Reproducibility analysis of the RNA-Seq data. (A) Hierarchical clustering of gene expression profiles, showing the similarity of different treatment times. See Table 2 for details of Euclidian distance between paired libraries. h = hours. (B) Multidimensional scaling plot of different time points. Color legend is reported in the upper left corner of the plot. hrs = hours; dim = dimension; logFC = logarithm of fold change. (C) Differential expression between untreated libraries. Each comparison is run between one library and the other two (e.g. in “Rep 1 vs Rep 2 & 3” replicate 1 indicates first replicate versus the other two (second and third) replicates pulled together). up = up-regulated; down = down-regulated; both = up- and down-regulated; Rep = replicate.
Table 2.
Euclidean distance between each pair of libraries. Replicates of different treatment time are shown with the same colors: red, green, orange and purple for 0, 3, 6 and 9 h, respectively. The distance between each replicate pair is shown with the same color-coding. The matrix shows that pairs belonging to the same treatment time have lower distance (i.e., they are more similar) than pair of libraries belonging to different times.
Differential expression analysis
Data were normalized and analyzed for differential expression using the package edgeR of Bioconductor. The function exactTest was used pairwise to assess differential expression (logarithm of fold change, logFC) and significance (false discovery rate, FDR) between any two conditions. To have an empirical estimation of the variability within our replicates and to help interpret the results of differential expression, we run differential expression between replicates of the untreated conditions. This analysis shows that on average we should expect around 165 up- and down-regulated genes as a result of the intrinsic biological variability (Fig. 1C). The results of the differential expression analysis between different time points showed that several genes were differentially expressed compared to untreated (Fig. 2B).
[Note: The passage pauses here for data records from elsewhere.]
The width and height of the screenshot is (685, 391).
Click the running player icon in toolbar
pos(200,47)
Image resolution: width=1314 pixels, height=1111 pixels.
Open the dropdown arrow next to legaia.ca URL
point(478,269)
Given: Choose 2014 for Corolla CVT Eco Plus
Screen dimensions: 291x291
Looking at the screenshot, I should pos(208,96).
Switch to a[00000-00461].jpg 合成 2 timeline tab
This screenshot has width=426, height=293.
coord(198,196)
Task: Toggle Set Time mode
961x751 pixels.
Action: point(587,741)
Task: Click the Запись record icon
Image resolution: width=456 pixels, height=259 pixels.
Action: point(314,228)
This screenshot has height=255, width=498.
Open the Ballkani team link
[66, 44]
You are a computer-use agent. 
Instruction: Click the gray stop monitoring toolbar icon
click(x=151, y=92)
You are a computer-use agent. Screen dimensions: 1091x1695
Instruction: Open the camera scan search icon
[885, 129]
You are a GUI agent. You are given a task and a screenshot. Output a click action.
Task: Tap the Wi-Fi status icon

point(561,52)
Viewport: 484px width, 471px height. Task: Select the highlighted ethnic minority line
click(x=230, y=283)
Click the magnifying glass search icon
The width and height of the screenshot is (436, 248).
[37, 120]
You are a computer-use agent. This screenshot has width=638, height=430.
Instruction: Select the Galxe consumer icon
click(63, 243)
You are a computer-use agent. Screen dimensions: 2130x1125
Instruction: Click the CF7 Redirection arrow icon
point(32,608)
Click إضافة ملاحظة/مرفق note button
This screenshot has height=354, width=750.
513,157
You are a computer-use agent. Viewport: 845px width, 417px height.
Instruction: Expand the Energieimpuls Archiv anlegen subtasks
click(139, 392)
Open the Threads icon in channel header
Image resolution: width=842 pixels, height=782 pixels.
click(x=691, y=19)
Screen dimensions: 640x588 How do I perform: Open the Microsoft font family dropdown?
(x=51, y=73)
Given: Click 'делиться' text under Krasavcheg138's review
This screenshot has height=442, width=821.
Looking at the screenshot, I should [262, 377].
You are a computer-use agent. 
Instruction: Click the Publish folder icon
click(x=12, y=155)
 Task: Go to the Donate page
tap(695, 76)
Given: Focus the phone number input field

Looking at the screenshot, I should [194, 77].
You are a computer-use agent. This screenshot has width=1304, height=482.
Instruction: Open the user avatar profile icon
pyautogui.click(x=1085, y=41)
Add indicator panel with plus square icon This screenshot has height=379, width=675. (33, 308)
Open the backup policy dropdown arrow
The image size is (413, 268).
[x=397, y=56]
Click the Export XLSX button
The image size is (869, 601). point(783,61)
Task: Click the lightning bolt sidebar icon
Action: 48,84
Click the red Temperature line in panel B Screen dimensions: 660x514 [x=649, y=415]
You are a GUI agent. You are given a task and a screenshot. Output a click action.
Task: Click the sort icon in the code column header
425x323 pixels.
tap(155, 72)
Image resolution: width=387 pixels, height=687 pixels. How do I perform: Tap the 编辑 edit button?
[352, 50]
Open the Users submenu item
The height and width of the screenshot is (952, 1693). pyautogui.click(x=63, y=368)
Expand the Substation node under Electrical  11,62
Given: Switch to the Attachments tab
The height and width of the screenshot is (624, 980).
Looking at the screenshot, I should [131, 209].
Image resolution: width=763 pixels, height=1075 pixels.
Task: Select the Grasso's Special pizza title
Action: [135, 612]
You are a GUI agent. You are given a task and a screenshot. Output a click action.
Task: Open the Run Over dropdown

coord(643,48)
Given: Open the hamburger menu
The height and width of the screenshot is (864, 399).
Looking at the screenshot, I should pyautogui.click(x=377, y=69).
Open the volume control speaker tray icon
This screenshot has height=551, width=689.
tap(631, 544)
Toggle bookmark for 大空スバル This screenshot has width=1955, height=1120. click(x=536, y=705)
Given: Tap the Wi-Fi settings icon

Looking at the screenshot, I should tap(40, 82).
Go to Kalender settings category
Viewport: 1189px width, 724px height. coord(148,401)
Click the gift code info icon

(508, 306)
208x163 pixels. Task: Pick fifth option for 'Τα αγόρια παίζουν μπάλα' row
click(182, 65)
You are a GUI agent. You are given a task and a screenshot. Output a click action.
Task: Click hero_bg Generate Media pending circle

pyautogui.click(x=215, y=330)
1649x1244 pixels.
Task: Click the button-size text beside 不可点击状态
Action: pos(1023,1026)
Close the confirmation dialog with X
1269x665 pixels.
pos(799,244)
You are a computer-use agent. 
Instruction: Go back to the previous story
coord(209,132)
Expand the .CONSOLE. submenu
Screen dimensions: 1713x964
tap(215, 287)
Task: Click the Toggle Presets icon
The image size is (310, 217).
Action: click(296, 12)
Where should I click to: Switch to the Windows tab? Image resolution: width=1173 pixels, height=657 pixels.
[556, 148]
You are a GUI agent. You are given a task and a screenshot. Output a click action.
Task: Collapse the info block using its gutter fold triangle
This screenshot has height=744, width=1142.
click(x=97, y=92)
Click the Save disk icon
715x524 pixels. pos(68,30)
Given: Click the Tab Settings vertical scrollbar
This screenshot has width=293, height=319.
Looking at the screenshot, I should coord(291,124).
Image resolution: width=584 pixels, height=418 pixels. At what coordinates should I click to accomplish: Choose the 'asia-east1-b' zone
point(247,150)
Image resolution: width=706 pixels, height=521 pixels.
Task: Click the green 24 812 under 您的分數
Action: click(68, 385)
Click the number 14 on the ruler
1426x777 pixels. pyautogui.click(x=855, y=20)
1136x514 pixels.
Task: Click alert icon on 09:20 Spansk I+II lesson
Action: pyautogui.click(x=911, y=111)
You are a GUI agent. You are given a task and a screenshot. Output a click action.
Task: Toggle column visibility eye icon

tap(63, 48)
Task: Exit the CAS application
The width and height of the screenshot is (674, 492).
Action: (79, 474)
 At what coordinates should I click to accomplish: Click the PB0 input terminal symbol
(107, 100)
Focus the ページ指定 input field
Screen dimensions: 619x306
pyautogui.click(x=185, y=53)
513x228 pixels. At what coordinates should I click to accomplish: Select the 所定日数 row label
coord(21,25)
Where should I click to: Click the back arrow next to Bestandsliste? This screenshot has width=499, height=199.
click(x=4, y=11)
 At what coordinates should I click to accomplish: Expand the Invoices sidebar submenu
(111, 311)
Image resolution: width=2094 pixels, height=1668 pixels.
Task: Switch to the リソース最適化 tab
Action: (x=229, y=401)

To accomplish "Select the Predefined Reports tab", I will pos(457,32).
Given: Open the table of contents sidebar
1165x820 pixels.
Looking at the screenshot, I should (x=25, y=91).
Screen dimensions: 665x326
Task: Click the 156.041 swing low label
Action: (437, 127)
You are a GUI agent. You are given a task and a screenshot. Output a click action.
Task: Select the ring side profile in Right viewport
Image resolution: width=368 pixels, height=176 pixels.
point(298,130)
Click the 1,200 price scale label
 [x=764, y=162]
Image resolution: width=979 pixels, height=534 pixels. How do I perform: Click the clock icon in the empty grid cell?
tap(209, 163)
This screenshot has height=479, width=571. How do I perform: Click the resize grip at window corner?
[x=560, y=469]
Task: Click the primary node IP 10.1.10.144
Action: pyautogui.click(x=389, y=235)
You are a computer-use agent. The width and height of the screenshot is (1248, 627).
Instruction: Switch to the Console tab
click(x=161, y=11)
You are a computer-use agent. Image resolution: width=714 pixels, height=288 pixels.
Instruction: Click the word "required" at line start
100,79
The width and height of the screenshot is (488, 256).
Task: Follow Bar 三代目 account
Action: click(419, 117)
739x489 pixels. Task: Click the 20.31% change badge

Also, many genes showed further changes at later time points, e.g. between 3 and 6 h, suggesting that the compound may induce delayed responses or that secondary effects may occur after the initial ones. Because of this consideration and since we were primarily interested in the direct effect of the compound rather than in secondary effects, we selected 3 hour treatment as the comparison time point for following analysis: 1953 and 1550 genes were significantly (FDR ≤ 0.05) up- and down-regulated, respectively (Fig. 2A). Gene ontology (GO) enrichment analysis performed by the DAVID web-tool [18] showed that down-regulated genes are involved in mitosis and mitotic regulation, as suggested by the enriched ontology terms mitotic cell cycle (FDR = 10− 21), microtubule cytoskeleton (FDR = 10− 14), spindle (FDR = 10− 13) and cell division (FDR = 10− 12). Up-regulated genes are involved in biosynthetic process (FDR = 10− 15), positive regulation of transcription (FDR = 10− 12) and apoptosis (FDR = 10− 10). Venn diagram analysis performed on strongly differentially expressed genes, i.e. with FDR < 0.01 and abs(logFC) > 1, showed that not only further changes are observable at later time points (Fig. 2B), but strong changes are also due to different sets of genes (Fig. 2C).
Fig. 2.
Differential expression and time clustering analysis. (A) Global differential expression map of RNA-Seq after 3 h treatment versus untreated. Y-axis: logarithm of fold change (logFC); X-axis: logarithm of counts per million of reads (logCPM). Red dots: up-regulated genes (n = 1951); green dots: down-regulated genes (n = 1552). FDR = false discovery rate. (B) Number of genes differentially expressed for each couple of time points. Up = upregulated in second time points compared to first one; down = downregulated in second time point compared to first one; both = some of up and down categories. Abbreviations as in Fig. 1C. (C) Venn diagrams showing the overlap of differentially expressed genes at the different time points. hrs = hours. (D) Temporal cluster analysis grouping genes that show similar changes in expression after FDI-6 treatment, original profiles. (E) Same as D, standardized profiles.
Temporal clustering
The clustering of temporal profiles of gene expression was done using the R package Mfuzz [19], which performs soft clustering of genes based on their expression values using the fuzzy c-means algorithm. We first selected only the 1552 genes having a substantial change in either one of the time points (i.e., abs(logFC) > 0.75); we then run the fuzzy c-means algorithm with parameters 9 and 1.35, respectively the number of clusters and the fuzzification parameter. The original temporal profiles used for clustering are reported in Fig. 3D, whereas the profiles in Fig. 3E are standardized such that the average expression value for each gene in the different time points is 0 and the standard deviation is 1. Many patterns displayed a transient (clusters 1, 5) or delayed (clusters 2, 7, 9) up- or down-regulation, suggesting the complexity of the cellular response to treatment and highlighting again the variable transcriptional regulation across different time points observed in Fig. 2B, C. In Table S1 each one of the 12,873 genes has been assigned to a temporal pattern by calculating the maximal similarity (Pearson correlation coefficient) to the average profile of each of the 9 clusters previously identified on the 1552 strongly changing genes.
Fig. 3.
Cross validation with independent data sets. (A) Barplots showing the percentage of differentially expressed gene sets with a transcription factor occupancy in the promoter region (2 kb upstream of tss). Plots are shown for the closely related forkhead transcription factors FOXM1, FOXA1, FOXA2, FOXP2 as well as the transcriptional activator GATA1. For each plot, from left to right, bars represent down-regulated (down), up-regulated (up), and not differentially expressed (not de) gene sets. (B) Barplot showing the percentage of genes in the different temporal clusters with a FOXM1 peak in the promoter region. (C) Barplot showing the fraction of genes that were up- and down-regulated by FDI-6 and were commonly differentially expressed in an existing microarray data set of FOXM1 siRNA knockdown. Error bars indicate s.e.m.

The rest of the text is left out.